Der Staat zahlt in Dubai jedem Paar, das heiratet, Geld - um zu feiern und für die Hochzeitsreise. Das hat auch das Wirtschaftsreferat der Landeshauptstadt mitbekommen und wirbt jetzt in Dubai für München als Hochzeitsstadt.

Von Katja Riedel

Shaikh Hamdan Bin Mohammad Bin Rashid Al Maktoum, seines Zeichens Kronprinz von Dubai, gefällt das. So ist es auf der Facebook-Seite der Dubaier Brautmesse, der "Bride Show", zu lesen. Hochzeiten genießen in Dubai höchste Wertschätzung des Staates, jedes Paar bekommt ein Geldgeschenk, um kräftig zu feiern, und auch eine traumhafte Hochzeitsreise lässt das Budget zu.

Davon hat man auch im Münchner Wirtschaftsreferat Wind bekommen, genauer gesagt im Tourismusamt. Eine Münchner Delegation präsentiert darum seit Dienstag München als Hochzeitsstadt. Gemeinsam mit dem Flughafen und dem Reiseveranstalter Al Rais startet die Stadt eine Honeymoon-Kampagne. Wer einmal in München die romantischsten Tage des Lebens verbracht hat, so die Logik dahinter, der kommt immer wieder.

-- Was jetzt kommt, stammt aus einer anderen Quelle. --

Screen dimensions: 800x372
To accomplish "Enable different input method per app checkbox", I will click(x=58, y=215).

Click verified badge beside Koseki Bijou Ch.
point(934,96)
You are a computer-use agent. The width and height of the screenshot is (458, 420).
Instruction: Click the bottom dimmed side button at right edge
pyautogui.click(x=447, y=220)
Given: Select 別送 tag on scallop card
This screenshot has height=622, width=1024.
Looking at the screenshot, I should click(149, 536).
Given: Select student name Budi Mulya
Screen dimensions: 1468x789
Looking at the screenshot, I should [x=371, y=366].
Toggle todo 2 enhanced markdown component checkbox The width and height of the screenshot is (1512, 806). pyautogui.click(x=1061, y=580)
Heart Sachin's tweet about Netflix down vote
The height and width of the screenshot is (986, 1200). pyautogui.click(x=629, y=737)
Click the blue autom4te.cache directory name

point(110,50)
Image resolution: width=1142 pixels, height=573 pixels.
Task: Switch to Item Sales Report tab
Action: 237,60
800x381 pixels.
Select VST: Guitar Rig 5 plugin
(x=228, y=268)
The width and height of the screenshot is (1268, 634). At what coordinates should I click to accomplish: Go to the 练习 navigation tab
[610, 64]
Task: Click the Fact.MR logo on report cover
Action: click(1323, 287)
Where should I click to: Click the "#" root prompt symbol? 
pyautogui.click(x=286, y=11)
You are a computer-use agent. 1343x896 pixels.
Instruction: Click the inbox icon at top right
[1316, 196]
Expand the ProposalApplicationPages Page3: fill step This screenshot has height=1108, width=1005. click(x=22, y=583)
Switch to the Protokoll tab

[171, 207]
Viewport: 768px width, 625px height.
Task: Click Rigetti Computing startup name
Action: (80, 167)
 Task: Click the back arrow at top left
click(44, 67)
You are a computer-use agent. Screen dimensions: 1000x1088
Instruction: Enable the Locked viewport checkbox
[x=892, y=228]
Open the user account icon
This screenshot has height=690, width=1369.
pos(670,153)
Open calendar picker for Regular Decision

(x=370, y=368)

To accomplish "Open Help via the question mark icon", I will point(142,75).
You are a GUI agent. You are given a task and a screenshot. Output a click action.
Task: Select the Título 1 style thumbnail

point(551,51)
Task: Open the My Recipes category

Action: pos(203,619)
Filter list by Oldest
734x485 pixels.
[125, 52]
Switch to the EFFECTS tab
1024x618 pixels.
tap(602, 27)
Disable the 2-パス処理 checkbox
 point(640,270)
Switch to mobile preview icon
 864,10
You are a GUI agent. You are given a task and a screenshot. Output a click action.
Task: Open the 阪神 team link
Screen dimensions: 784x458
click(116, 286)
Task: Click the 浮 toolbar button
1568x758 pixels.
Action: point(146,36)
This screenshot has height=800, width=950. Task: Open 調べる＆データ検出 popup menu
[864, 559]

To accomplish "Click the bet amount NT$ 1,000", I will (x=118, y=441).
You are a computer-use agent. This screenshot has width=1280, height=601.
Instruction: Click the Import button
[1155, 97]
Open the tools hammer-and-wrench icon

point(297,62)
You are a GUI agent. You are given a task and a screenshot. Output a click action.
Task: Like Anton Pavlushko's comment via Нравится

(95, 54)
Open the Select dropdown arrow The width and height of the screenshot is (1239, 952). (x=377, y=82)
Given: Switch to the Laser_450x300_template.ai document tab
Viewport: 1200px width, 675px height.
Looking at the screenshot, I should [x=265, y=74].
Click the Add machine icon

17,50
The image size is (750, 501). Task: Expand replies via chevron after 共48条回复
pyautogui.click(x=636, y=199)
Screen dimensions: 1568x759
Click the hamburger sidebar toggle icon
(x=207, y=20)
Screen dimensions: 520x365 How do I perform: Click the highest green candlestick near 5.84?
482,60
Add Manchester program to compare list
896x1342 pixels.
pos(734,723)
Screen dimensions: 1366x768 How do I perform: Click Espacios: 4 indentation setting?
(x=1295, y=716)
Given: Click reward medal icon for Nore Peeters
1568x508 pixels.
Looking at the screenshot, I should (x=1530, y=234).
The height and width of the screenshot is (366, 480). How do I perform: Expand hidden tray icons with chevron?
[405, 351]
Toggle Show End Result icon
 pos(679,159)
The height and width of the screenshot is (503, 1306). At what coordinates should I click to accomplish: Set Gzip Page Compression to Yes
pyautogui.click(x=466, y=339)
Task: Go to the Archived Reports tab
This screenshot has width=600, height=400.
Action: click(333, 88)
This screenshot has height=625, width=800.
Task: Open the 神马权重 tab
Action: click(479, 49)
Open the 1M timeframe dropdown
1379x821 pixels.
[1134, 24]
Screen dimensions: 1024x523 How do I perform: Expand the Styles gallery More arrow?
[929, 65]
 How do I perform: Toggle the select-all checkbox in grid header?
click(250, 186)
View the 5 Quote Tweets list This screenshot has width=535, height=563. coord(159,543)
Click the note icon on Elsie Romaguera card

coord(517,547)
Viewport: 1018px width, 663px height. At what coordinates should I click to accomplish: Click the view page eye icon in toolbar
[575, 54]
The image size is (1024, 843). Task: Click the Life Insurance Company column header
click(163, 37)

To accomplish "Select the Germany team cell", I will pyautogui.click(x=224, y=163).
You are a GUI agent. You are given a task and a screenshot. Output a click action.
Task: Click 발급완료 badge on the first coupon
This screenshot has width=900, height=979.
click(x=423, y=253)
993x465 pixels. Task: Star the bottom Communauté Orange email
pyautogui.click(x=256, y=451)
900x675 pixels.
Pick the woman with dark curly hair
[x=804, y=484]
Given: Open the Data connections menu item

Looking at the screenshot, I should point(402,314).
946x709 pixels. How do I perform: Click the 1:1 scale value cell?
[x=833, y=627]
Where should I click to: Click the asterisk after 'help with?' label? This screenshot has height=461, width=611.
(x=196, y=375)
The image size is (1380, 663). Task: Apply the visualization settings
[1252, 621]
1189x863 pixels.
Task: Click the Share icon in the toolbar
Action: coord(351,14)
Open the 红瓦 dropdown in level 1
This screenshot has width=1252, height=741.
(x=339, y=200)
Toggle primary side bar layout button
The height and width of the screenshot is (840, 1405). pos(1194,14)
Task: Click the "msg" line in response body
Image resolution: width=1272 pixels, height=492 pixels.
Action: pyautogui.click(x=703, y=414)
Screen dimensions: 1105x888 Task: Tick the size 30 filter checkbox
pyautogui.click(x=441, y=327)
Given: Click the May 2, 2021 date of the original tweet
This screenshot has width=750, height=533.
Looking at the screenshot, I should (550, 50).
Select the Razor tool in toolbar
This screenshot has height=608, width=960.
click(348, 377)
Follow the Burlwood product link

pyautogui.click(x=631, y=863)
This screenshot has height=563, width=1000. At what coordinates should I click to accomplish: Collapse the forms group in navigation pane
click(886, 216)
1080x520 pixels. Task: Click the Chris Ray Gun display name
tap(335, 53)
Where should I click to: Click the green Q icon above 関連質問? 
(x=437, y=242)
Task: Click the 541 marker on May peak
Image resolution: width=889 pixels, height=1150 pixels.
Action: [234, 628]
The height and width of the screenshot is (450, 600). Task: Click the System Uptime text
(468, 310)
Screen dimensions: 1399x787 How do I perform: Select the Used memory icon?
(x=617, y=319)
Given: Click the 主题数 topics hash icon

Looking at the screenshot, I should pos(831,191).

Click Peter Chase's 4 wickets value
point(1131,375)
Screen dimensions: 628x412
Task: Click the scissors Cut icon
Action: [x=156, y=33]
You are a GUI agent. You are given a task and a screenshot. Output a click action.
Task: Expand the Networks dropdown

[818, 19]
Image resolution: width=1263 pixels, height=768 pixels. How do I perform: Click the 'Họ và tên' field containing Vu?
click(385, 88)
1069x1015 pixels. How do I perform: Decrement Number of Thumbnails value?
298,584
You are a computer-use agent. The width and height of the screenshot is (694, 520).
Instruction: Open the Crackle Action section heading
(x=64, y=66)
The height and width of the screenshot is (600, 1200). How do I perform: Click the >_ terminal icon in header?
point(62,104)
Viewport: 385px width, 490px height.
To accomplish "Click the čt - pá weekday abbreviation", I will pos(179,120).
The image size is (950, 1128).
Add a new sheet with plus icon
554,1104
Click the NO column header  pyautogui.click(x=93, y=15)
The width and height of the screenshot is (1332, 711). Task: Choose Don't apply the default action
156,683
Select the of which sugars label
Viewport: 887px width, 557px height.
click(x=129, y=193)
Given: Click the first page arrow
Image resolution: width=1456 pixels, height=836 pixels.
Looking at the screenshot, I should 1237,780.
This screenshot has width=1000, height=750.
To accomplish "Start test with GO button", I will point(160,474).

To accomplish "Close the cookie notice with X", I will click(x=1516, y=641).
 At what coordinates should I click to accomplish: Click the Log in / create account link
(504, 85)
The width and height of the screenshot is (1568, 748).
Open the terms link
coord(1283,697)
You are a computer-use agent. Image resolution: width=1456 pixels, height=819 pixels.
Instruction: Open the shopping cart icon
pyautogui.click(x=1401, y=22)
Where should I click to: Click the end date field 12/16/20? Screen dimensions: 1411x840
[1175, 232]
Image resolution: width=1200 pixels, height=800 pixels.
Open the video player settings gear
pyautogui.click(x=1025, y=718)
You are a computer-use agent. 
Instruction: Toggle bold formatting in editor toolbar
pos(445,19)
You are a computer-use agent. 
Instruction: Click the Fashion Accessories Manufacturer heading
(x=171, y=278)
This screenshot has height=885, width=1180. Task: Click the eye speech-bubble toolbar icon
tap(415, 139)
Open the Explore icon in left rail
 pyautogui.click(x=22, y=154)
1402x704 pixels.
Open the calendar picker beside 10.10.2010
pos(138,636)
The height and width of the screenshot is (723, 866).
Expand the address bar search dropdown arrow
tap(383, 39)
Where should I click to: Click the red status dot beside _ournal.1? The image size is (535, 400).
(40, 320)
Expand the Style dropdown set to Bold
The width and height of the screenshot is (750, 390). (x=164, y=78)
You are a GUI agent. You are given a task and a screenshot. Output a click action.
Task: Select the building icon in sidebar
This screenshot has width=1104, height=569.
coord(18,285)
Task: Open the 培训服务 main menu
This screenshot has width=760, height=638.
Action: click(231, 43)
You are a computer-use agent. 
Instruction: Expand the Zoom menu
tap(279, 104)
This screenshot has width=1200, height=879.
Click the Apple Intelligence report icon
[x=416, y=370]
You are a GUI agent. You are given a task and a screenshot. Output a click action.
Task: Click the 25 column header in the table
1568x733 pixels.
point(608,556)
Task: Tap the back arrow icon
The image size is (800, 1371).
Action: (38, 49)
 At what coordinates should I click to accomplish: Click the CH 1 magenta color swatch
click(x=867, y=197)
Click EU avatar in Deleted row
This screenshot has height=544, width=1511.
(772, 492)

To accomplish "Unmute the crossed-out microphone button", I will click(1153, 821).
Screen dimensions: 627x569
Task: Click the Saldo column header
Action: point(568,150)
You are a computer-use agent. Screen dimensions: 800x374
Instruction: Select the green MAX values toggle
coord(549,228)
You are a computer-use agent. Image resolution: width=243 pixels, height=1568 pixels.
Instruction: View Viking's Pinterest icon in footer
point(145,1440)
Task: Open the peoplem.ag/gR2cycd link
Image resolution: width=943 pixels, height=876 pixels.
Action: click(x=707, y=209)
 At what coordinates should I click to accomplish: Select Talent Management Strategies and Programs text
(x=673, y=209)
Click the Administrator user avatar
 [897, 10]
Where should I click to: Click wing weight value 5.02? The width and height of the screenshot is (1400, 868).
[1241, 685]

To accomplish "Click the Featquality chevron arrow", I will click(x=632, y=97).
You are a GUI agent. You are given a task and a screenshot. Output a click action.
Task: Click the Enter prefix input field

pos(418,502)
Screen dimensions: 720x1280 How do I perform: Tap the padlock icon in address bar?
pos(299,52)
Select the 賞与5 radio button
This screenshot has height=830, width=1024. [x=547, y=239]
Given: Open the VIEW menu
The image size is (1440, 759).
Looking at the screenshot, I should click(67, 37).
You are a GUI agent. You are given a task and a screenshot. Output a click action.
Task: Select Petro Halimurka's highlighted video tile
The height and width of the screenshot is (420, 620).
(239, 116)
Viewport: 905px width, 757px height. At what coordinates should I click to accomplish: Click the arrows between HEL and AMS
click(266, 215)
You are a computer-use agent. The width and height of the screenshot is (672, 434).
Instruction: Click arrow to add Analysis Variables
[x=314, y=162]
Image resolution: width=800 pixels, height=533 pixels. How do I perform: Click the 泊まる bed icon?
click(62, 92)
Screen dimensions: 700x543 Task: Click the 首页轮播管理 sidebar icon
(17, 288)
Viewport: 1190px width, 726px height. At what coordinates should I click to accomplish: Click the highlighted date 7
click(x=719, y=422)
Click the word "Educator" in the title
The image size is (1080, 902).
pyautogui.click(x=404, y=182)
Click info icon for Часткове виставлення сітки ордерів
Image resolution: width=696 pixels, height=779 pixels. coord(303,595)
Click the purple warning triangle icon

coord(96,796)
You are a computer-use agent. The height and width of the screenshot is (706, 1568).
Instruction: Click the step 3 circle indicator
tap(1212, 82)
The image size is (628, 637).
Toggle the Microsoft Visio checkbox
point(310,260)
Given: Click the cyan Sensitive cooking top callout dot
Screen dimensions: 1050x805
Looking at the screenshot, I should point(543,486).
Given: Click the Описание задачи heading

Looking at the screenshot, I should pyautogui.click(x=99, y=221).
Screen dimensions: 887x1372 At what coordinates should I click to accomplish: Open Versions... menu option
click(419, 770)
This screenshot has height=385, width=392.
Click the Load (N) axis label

Schon jetzt zählen Gäste aus Golfstaaten zu den stärksten Besuchergruppen. 2013 haben arabische Touristen 526 000 Mal in Münchner Hotels übernachtet - eine Steigerung um mehr als 18 Prozent binnen eines Jahres. Auch für den Flughafen werden Verbindungen nach Dubai immer wichtiger, mehrmals täglich fliegen große Maschinen direkt. In nur vier bis fünf Stunden lässt sich die Strecke so bewältigen, die Touristen schätzen es, in Sicherheit und bei gemäßigten Temperaturen die schönsten Tage des Jahres zu verleben.

500 bis 1000 Euro pro Tag ausgeben

Vermögende Großfamilien reservieren ganze Etagen teurer Luxushotels und machen nicht nur Urlaub, sondern auch Geschäfte. Von den zahlungskräftigen Kunden profitieren auch Besitzer teurer Luxusboutiquen: Ein arabischer Tourist gebe pro Tag 500 bis 1000 Euro aus, heißt es bei City-Partner. Beliebt sind arabische Selbstzahler auch bei Fachärzten, besonders bei Schönheitschirurgen. Denn mancher Tourist bringt statt eines Maßkruges lieber eine neue Nase mit nach Hause. Mancher hat für Stammkunden gar schon eine lukrative Dependance in Dubai eingerichtet.

Damit noch mehr Dubaier München schätzen lernen, hat das Tourismusamt eine Broschüre entworfen. 10 000 Exemplare gehen demnächst in Druck. Sonnenuntergangsrot dominiert die Seiten, auf denen sich "Romantic Jewels in Bavaria" ballen: Seen, Königsschlösser - und Luxushotels, vom Münchner Vier Jahreszeiten bis zur Überfahrt am Tegernsee. "Salaam aleikum", grüßt die Münchner Silhouette.